Give a count of the lines below that have the string "agent" in them, with no other words.

Provided information

....................

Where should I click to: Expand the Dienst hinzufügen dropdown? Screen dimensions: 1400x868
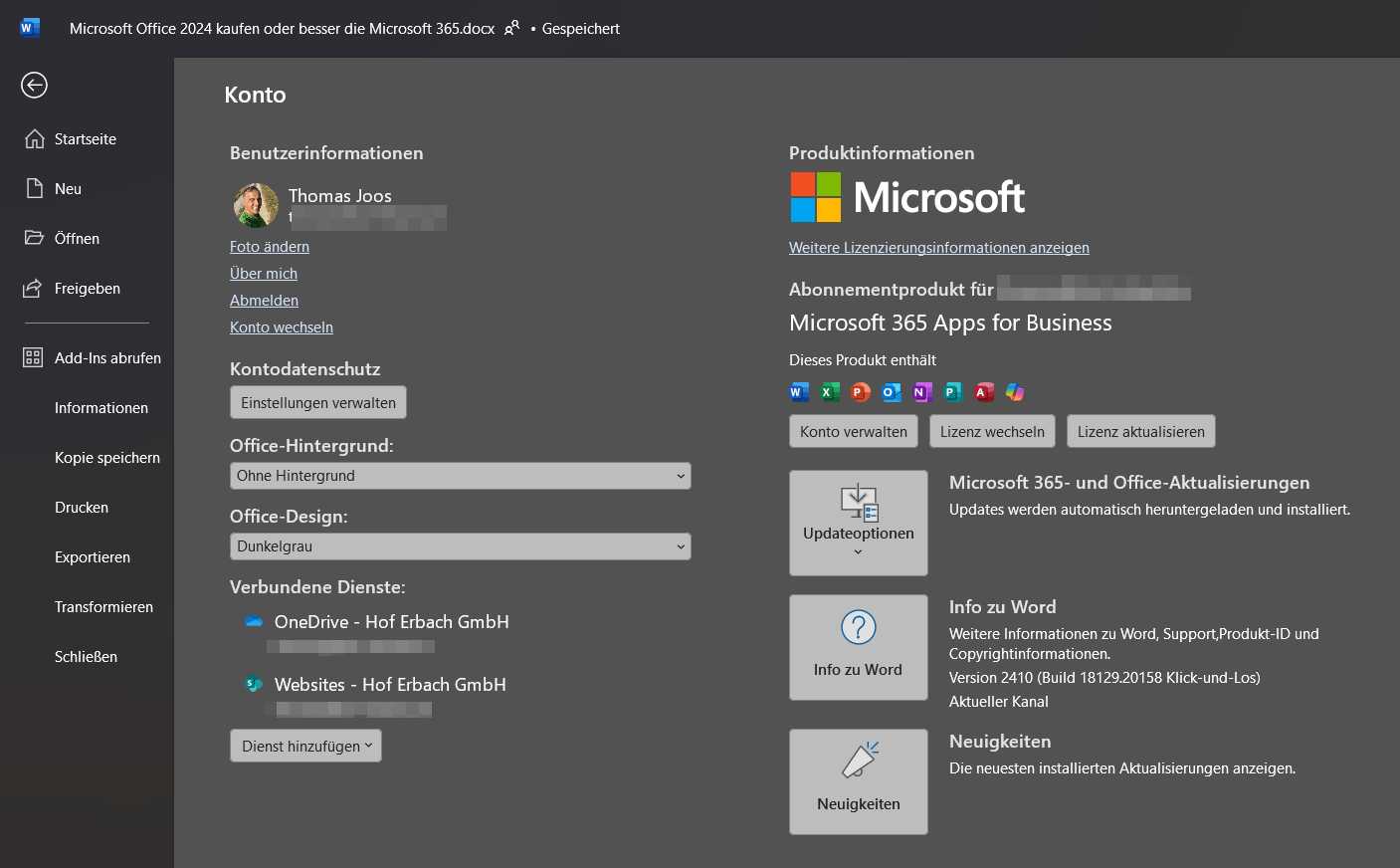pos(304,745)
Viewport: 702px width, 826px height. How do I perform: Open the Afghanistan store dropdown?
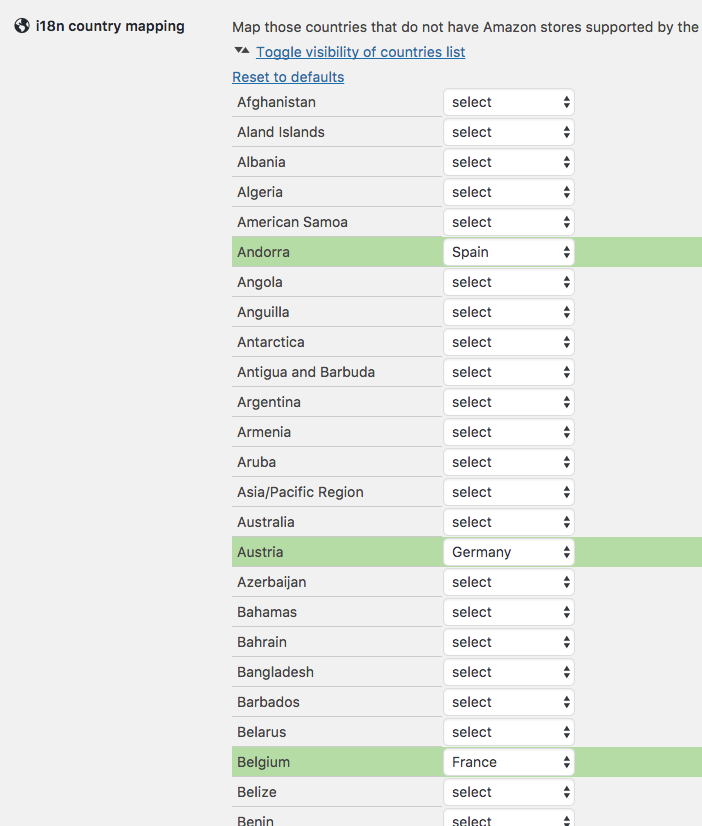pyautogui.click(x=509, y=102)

....................

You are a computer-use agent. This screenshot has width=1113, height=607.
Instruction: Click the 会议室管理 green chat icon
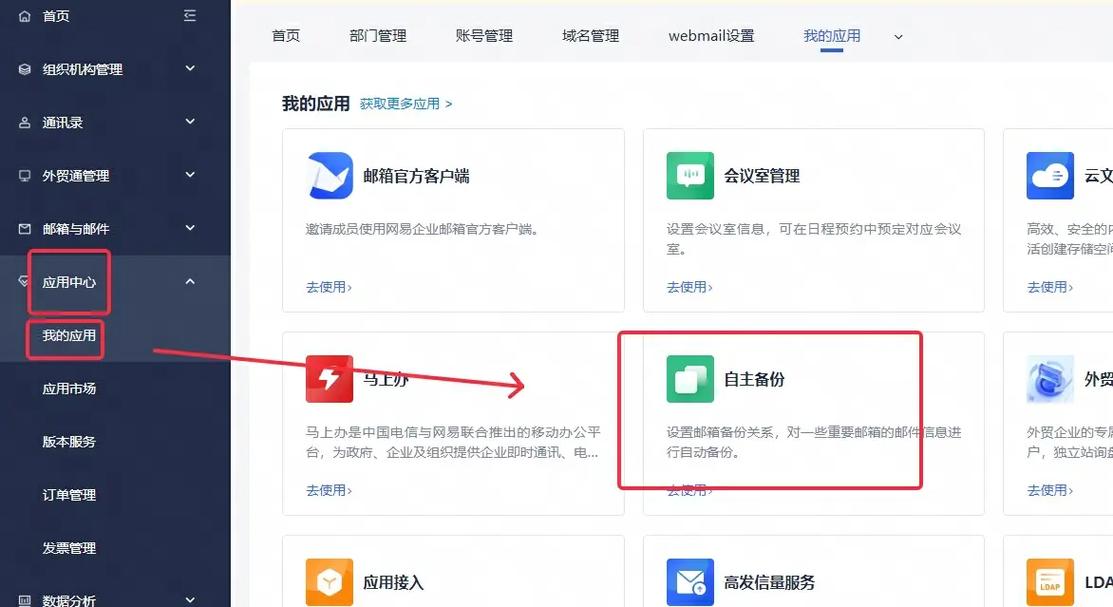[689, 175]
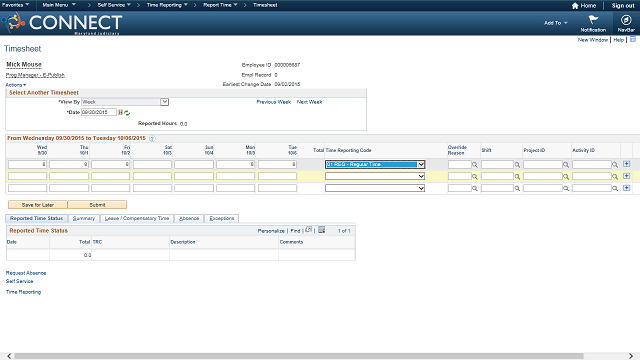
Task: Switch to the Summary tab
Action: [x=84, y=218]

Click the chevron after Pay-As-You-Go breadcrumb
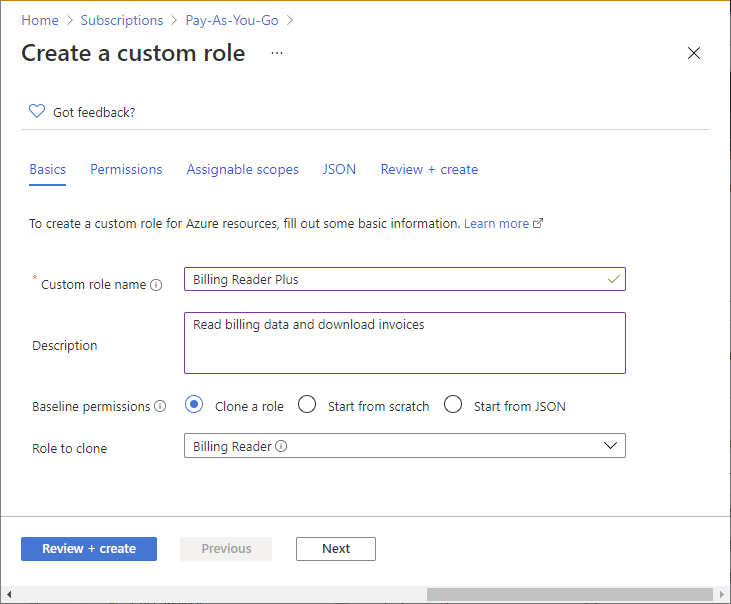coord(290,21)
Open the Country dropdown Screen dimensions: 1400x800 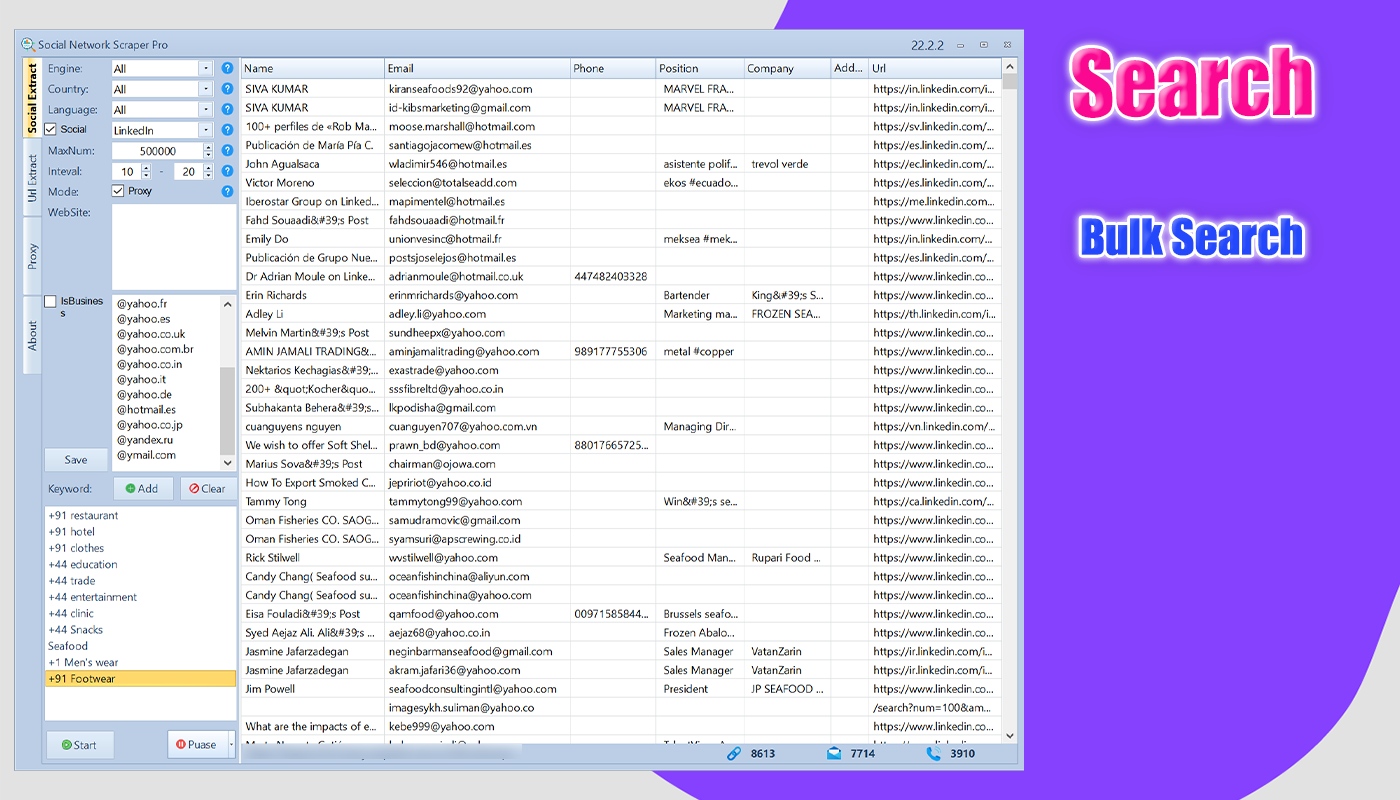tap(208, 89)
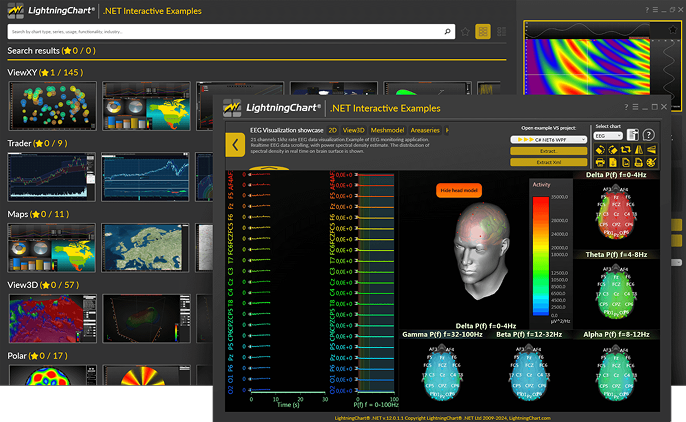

....................

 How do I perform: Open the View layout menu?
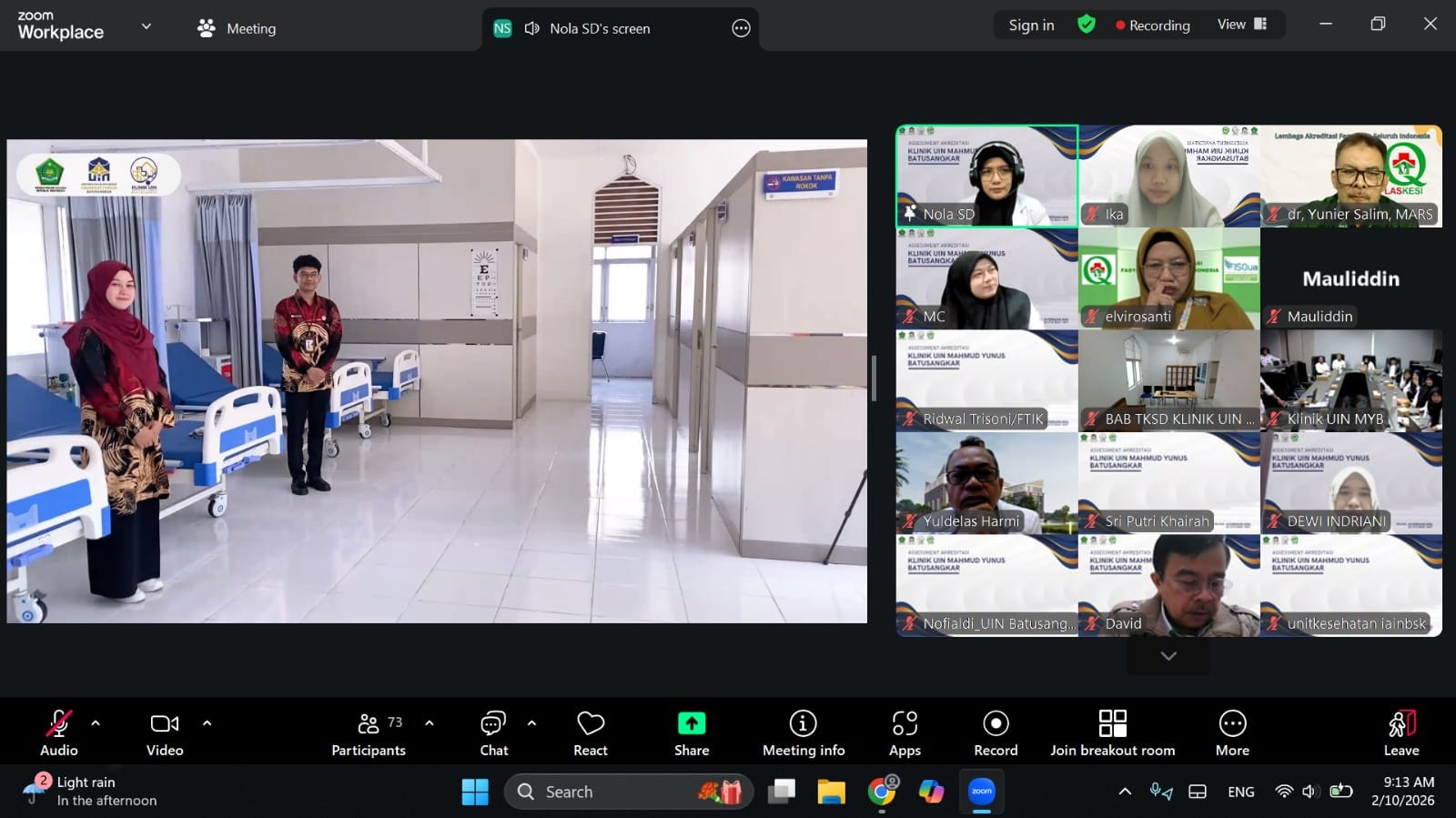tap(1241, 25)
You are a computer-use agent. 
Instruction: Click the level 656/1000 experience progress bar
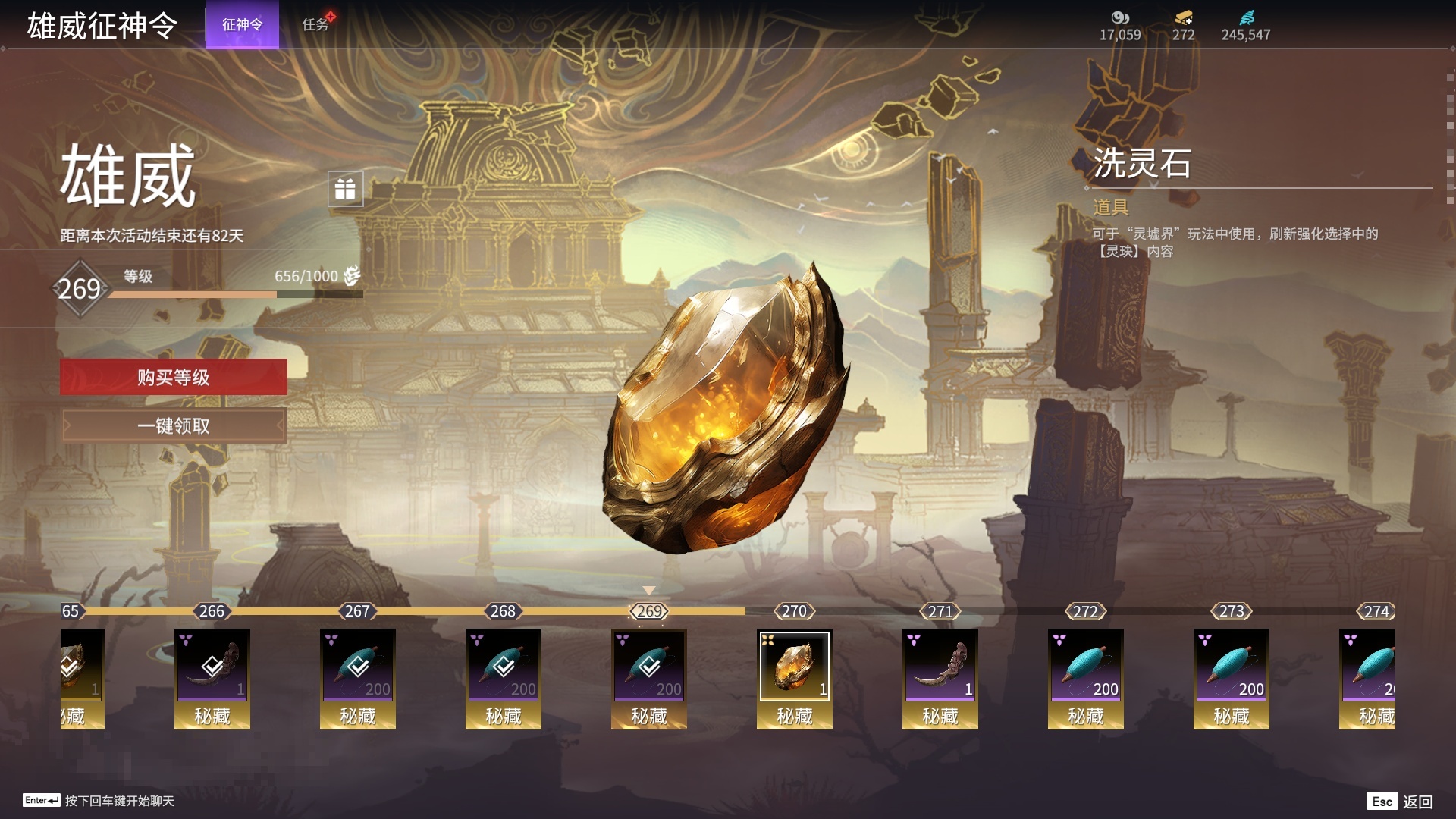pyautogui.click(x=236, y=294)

....................

Written answer
2